March 12, 2019

by Nigel Hollis

Let us cut to the chase. Facebook, Google and probably Amazon store everything you do in the digital domain. But any marketer who believes that true ad relevance is ever achievable should take a hard look at how the sites and apps they use classify them as individuals.

Here is what a recent report from the Pew Research Center has to say about the process by which companies figure out what site users might be interested:

“It is clear the process of algorithmically assessing users and their interests involves a lot of informed guesswork about the meaning of a user’s activities and how those activities add up to elements of a user’s identity.”

The report details the results of a survey focused on Facebook’s categorization of individual’s interests as represented by their “Your Ad Preferences” page. Not surprisingly, 74 percent of Facebook users did not even know the page existed but when directed to it 51 percent stated they were not comfortable with how the site categorises them, and 27 percent thought the categorization inaccurate.

## Problems to solve
- A) According to the post on ad relevance, what percentage of Facebook users did not know the "Your Ad Preferences" page existed?
- B) Restate as a short list the paragraph of the post on ad relevance that begins "The report details the results."
- C) Repeat the stretch of the post on ad relevance from "by Nigel Hollis" through "them as individuals.".
The lines after this text have no part in the work here.

## Extracted entries
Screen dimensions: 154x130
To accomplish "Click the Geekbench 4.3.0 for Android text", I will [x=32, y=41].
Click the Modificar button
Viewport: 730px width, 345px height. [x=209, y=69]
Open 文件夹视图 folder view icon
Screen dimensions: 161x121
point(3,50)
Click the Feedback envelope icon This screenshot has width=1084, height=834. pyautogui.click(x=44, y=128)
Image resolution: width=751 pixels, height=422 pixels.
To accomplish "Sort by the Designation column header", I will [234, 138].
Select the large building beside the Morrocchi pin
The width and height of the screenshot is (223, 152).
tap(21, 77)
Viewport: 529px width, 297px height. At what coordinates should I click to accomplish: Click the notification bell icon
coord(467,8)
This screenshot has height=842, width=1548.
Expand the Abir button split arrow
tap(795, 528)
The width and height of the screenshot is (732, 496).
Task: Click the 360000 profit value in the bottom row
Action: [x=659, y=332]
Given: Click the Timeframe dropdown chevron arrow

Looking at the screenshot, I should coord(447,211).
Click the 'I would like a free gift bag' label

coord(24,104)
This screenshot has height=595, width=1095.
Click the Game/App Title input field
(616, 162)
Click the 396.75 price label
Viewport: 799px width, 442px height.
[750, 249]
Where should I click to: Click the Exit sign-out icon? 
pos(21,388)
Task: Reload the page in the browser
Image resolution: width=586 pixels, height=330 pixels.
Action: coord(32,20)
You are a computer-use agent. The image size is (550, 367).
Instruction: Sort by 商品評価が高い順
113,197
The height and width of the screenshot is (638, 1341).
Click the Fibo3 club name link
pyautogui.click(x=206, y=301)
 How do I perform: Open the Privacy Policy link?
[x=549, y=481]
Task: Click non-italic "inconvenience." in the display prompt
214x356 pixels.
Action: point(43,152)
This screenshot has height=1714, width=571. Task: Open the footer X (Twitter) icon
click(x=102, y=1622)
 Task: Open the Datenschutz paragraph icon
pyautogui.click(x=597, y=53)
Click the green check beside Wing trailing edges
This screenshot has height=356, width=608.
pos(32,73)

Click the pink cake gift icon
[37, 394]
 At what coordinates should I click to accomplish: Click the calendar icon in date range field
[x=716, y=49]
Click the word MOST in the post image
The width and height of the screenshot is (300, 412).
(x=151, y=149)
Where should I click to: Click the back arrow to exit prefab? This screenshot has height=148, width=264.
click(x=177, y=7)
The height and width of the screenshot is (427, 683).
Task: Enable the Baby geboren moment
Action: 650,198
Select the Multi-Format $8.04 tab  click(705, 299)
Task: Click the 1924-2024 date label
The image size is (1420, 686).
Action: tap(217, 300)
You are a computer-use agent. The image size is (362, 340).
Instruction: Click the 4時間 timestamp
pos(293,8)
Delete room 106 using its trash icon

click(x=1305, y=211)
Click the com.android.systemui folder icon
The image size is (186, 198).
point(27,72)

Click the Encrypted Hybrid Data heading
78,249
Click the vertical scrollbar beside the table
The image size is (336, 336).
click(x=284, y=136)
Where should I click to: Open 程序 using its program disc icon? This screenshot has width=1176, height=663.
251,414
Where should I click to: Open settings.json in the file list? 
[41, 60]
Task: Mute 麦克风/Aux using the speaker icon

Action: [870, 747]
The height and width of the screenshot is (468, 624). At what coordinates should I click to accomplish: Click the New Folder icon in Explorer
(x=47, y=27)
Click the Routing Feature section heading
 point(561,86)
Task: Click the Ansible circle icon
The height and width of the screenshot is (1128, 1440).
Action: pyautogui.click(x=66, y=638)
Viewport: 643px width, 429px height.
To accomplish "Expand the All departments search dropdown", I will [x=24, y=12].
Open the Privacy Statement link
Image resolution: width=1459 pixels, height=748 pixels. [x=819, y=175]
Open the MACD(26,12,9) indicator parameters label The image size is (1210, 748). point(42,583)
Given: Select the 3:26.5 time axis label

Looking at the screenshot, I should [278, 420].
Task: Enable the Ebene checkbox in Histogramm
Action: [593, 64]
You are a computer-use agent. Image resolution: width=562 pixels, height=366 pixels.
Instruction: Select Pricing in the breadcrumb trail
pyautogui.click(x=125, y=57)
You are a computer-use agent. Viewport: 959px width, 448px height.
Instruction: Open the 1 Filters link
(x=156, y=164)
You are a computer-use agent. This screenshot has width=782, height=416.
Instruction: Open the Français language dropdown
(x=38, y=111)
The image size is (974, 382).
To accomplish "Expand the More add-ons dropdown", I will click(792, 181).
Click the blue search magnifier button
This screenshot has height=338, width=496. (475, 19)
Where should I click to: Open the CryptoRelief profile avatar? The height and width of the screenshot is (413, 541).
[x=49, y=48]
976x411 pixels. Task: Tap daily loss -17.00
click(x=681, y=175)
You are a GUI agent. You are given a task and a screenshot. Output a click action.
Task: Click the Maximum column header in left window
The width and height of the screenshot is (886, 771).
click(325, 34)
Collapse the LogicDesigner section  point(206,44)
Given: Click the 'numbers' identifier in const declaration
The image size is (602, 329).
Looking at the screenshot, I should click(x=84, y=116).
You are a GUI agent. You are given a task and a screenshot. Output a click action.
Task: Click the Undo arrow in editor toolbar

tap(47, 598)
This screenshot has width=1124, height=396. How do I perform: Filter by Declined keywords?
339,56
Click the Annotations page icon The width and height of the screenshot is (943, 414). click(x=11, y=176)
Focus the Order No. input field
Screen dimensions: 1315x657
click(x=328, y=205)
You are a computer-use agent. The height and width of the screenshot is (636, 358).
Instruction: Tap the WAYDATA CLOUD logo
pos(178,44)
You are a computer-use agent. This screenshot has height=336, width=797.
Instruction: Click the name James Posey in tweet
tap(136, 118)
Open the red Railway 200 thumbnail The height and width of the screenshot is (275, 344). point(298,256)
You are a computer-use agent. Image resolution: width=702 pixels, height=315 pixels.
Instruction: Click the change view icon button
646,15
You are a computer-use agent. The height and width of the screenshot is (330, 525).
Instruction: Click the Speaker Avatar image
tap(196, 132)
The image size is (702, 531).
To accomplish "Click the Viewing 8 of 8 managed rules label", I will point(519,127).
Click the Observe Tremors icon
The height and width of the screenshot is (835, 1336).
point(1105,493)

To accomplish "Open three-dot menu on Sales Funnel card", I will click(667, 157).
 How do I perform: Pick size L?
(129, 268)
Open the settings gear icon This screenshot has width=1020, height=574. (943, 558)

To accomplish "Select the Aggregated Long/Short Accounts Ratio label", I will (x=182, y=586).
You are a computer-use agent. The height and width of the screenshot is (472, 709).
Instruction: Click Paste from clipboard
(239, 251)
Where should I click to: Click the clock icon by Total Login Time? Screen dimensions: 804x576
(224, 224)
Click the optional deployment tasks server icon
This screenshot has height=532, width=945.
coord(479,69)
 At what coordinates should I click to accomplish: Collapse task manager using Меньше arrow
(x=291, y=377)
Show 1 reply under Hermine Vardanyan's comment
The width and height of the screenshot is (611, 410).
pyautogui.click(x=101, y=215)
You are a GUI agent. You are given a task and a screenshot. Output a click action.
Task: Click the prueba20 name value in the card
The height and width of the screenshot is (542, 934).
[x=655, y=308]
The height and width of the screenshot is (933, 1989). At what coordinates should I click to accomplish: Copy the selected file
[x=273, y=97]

## Solutions to the problems
- A) 74 percent

- B)
The report describes a survey on how Facebook categorizes users' interests on their "Your Ad Preferences" page:
- 74 percent of Facebook users did not know the page existed.
- When shown the page, 51 percent were not comfortable with how the site categorizes them.
- 27 percent thought the categorization was inaccurate.

- C)
by Nigel Hollis

Let us cut to the chase. Facebook, Google and probably Amazon store everything you do in the digital domain. But any marketer who believes that true ad relevance is ever achievable should take a hard look at how the sites and apps they use classify them as individuals.